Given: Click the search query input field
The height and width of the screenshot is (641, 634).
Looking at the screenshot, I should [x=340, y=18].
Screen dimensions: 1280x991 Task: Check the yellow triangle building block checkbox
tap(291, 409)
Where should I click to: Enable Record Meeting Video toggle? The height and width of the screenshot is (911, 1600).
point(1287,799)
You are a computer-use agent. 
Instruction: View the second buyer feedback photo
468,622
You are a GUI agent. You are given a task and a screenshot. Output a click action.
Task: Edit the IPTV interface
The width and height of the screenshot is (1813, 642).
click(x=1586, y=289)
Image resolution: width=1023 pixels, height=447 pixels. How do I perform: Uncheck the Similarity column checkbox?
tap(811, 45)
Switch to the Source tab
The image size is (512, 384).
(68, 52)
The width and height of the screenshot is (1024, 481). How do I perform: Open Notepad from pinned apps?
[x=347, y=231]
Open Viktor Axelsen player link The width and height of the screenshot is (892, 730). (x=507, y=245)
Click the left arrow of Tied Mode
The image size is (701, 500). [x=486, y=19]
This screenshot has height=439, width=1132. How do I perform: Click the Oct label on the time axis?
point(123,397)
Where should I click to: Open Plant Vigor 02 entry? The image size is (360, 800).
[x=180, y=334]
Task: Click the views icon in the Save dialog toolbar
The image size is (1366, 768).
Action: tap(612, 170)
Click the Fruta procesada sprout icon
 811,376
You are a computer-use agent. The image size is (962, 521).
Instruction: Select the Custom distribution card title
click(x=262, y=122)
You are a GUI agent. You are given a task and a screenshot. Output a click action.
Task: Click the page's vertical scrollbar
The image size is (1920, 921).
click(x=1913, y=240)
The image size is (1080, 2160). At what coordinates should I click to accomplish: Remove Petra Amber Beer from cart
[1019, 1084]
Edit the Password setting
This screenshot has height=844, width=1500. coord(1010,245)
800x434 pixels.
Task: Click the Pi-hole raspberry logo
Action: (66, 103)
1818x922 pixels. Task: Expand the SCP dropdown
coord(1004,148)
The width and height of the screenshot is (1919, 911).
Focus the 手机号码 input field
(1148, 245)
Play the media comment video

### Exercise
Could you count how many lines in the records contain the word "agent"? Only the number is needed.

### Result of this exercise
4